Comments on Small Datum: Aurora for MySQL is coming

$1.44 is for a 1 year term, $0.96 is for 3 year te...

2014-11-24T23:36:41.446-08:00

$1.44 is for a 1 year term, $0.96 is for 3 year term. the up-front fees are also different.

incremental backup <> redo log. it just means the changes to the data file. no different than what you do when backing up your home computer. Anurag@AWS

Not really. You get acks back to writes issued asy...

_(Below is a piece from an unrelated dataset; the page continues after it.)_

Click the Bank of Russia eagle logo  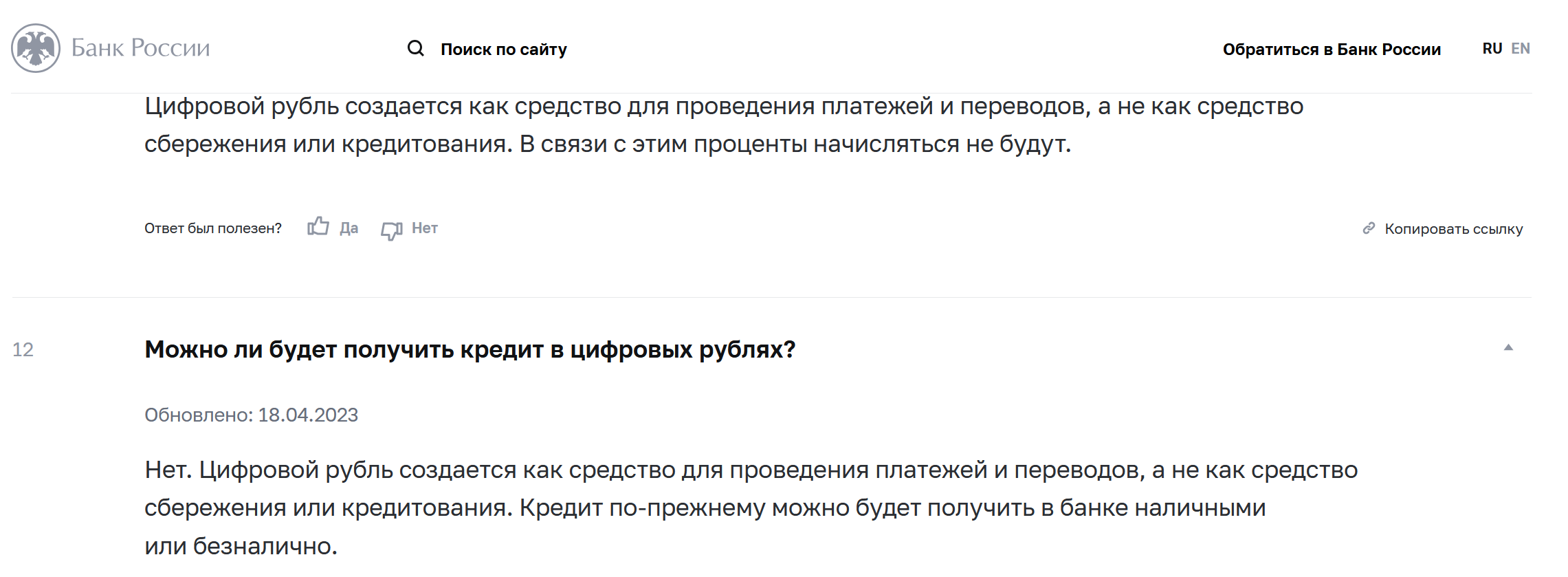(x=36, y=48)
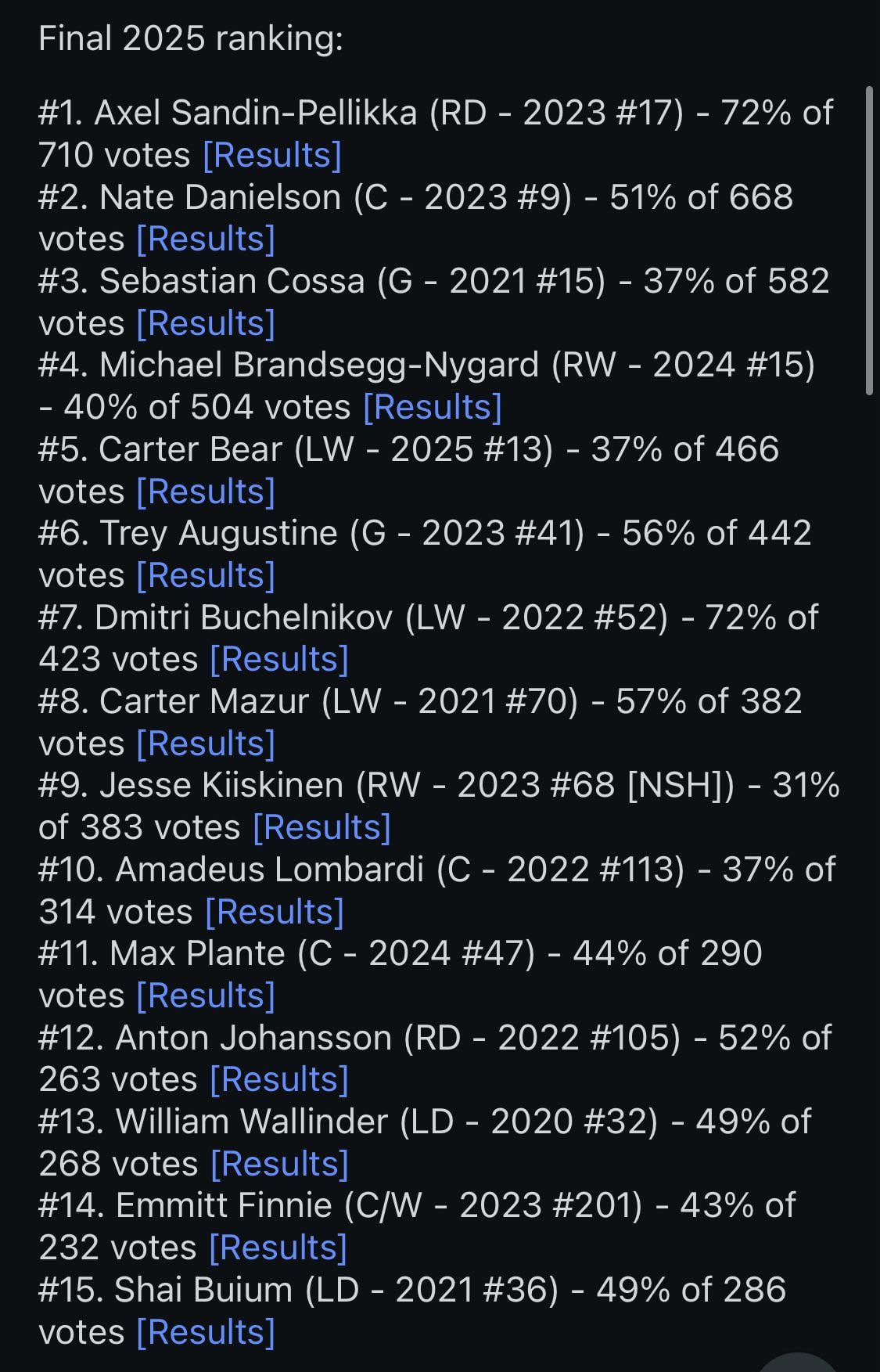The image size is (880, 1372).
Task: Click Results for Anton Johansson
Action: (278, 1079)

2014-11-24T23:33:08.737-08:00

Not really. You get acks back to writes issued asynchronously. Once enough come back for the things you need, you can ack the commit upwards. That said, certainly concurrent updates to a single row cause contention - that's the nature of ACID. But not for the reason you say. You can group commit updates to a single row just fine. There is no need to sync each commit separately. Anurag@AWS

For now, we kept the coarse grain invalidation as ...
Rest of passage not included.